Materials provided
• • • •

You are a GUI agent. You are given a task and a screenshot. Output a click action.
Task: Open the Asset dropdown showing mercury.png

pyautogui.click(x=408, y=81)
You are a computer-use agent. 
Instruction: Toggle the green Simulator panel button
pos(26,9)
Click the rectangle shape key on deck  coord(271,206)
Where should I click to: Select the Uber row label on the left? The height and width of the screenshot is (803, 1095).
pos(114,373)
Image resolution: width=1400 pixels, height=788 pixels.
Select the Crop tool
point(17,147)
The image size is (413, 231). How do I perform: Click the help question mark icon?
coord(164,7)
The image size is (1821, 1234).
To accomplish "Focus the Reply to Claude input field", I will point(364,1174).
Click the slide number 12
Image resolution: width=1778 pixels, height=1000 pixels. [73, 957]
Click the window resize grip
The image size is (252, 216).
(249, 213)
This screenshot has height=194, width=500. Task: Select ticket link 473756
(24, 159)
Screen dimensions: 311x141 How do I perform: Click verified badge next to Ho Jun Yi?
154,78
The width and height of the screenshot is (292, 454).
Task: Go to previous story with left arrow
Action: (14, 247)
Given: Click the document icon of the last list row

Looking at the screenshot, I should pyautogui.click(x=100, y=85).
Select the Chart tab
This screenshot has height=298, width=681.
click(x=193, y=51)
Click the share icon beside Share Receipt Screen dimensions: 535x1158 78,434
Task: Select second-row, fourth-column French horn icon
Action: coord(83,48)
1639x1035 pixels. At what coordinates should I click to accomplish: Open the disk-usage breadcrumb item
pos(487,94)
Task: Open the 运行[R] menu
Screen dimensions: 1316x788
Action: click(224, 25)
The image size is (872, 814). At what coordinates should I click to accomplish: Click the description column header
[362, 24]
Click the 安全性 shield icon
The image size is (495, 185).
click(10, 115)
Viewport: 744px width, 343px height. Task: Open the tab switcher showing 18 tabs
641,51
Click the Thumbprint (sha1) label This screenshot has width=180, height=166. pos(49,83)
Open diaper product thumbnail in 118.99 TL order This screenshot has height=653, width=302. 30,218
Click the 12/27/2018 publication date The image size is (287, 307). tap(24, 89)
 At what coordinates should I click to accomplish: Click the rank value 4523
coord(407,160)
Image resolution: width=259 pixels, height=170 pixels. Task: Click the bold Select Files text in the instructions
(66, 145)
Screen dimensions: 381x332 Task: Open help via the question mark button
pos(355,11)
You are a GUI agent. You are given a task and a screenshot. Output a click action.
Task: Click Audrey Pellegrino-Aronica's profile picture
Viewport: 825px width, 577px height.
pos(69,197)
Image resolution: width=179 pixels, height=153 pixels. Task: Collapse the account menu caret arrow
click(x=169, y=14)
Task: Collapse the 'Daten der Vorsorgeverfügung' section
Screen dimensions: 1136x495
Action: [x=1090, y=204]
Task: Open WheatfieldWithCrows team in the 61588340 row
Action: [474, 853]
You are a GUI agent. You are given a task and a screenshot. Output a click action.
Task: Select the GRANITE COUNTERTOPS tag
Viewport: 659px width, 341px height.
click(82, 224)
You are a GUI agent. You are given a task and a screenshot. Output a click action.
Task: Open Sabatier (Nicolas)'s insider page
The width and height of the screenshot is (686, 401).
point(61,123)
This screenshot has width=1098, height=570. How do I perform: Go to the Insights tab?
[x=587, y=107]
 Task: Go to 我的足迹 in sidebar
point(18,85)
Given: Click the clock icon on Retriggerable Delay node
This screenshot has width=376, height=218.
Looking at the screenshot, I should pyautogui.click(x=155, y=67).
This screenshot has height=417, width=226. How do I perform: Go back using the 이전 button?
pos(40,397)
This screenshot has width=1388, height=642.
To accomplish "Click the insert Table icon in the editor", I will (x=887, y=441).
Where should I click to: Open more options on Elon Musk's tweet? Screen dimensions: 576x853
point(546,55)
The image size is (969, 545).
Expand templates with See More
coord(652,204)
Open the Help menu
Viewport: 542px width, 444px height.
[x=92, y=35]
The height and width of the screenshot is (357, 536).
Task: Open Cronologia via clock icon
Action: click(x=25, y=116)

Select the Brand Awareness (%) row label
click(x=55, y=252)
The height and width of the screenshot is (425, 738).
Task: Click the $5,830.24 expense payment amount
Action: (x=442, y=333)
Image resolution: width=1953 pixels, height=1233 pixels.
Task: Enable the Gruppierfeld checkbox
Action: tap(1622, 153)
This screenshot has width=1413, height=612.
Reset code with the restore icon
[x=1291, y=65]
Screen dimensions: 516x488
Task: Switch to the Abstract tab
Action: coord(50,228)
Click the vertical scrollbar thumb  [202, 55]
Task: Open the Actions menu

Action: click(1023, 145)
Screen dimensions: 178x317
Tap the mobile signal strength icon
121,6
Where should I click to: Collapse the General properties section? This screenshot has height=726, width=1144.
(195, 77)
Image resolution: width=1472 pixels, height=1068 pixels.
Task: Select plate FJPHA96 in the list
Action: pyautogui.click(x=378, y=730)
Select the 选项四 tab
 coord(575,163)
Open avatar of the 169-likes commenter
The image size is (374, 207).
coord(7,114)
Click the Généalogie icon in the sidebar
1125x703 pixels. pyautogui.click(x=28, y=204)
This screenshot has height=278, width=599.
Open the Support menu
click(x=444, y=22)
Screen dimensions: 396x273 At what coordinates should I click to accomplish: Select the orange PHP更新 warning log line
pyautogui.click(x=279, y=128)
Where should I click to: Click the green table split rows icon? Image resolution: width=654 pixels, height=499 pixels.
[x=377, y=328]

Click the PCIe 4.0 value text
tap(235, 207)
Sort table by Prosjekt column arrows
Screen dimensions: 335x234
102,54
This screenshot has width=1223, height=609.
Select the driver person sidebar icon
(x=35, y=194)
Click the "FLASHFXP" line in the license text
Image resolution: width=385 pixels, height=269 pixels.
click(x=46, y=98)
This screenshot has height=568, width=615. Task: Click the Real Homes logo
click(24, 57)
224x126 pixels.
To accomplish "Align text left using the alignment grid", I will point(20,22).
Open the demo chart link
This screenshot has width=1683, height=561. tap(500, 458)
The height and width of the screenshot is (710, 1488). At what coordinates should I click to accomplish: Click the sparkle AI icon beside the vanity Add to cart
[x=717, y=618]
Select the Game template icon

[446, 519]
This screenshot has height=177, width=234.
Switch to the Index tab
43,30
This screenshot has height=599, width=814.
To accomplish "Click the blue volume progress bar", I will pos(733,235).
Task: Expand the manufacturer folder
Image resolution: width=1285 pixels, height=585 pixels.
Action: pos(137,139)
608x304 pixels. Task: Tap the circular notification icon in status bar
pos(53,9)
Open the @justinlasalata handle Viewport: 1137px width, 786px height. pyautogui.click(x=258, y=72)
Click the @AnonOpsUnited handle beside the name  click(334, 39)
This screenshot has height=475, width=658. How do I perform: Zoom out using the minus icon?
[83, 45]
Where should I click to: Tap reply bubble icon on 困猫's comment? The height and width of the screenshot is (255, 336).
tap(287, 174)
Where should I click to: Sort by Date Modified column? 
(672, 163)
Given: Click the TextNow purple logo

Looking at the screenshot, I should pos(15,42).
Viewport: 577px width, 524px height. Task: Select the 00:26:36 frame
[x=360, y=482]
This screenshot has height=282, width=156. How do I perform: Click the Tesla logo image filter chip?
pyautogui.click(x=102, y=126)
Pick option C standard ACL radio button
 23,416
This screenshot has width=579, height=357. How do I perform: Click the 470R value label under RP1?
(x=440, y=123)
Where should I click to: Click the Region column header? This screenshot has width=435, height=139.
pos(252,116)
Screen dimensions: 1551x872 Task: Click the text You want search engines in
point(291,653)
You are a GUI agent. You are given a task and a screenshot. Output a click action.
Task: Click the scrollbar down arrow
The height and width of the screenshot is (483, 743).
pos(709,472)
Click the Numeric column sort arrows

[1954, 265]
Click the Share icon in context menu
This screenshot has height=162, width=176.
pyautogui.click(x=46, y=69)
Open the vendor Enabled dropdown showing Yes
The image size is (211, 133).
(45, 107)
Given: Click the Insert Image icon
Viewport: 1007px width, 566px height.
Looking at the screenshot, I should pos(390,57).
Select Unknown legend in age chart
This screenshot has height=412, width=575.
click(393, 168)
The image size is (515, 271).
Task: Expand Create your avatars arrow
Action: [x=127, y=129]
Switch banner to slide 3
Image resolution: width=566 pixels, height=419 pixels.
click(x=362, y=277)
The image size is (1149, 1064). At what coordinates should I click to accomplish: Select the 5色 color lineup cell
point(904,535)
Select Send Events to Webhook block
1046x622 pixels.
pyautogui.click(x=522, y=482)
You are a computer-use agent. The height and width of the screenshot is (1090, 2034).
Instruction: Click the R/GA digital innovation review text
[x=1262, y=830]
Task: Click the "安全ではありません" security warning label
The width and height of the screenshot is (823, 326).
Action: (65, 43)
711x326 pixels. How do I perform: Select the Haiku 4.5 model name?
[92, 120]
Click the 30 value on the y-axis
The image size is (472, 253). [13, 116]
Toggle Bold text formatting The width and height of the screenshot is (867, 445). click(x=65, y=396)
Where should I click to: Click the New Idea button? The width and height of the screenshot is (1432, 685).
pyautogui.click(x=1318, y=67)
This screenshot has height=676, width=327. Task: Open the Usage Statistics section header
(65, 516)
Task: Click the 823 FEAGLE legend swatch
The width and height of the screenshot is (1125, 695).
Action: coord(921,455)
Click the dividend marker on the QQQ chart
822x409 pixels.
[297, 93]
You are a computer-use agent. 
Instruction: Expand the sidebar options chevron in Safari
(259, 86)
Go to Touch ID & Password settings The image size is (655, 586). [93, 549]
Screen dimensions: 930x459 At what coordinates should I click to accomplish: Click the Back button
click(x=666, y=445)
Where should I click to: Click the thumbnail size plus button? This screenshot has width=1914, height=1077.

• • • •

Prompt
Arrange the part of the material that opens with the line containing "This screenshot has height=417, width=226." and closes with the line containing "1125x703 pixels. pyautogui.click(x=28, y=204)" as a numbered list, including both of those lines and leaving out blank lines.

Solution to this problem
1. This screenshot has height=417, width=226. How do I perform: Go back using the 이전 button?
2. pos(40,397)
3. This screenshot has width=1388, height=642.
4. To accomplish "Click the insert Table icon in the editor", I will (x=887, y=441).
5. Where should I click to: Open more options on Elon Musk's tweet? Screen dimensions: 576x853
6. point(546,55)
7. The image size is (969, 545).
8. Expand templates with See More
9. coord(652,204)
10. Open the Help menu
11. Viewport: 542px width, 444px height.
12. [x=92, y=35]
13. The height and width of the screenshot is (357, 536).
14. Task: Open Cronologia via clock icon
15. Action: click(x=25, y=116)
16. Select the Brand Awareness (%) row label
17. click(x=55, y=252)
18. The height and width of the screenshot is (425, 738).
19. Task: Click the $5,830.24 expense payment amount
20. Action: (x=442, y=333)
21. Image resolution: width=1953 pixels, height=1233 pixels.
22. Task: Enable the Gruppierfeld checkbox
23. Action: tap(1622, 153)
24. This screenshot has width=1413, height=612.
25. Reset code with the restore icon
26. [x=1291, y=65]
27. Screen dimensions: 516x488
28. Task: Switch to the Abstract tab
29. Action: coord(50,228)
30. Click the vertical scrollbar thumb  [202, 55]
31. Task: Open the Actions menu
32. Action: click(1023, 145)
33. Screen dimensions: 178x317
34. Tap the mobile signal strength icon
35. 121,6
36. Where should I click to: Collapse the General properties section? This screenshot has height=726, width=1144.
37. (195, 77)
38. Image resolution: width=1472 pixels, height=1068 pixels.
39. Task: Select plate FJPHA96 in the list
40. Action: pyautogui.click(x=378, y=730)
41. Select the 选项四 tab
42.  coord(575,163)
43. Open avatar of the 169-likes commenter
44. The image size is (374, 207).
45. coord(7,114)
46. Click the Généalogie icon in the sidebar
47. 1125x703 pixels. pyautogui.click(x=28, y=204)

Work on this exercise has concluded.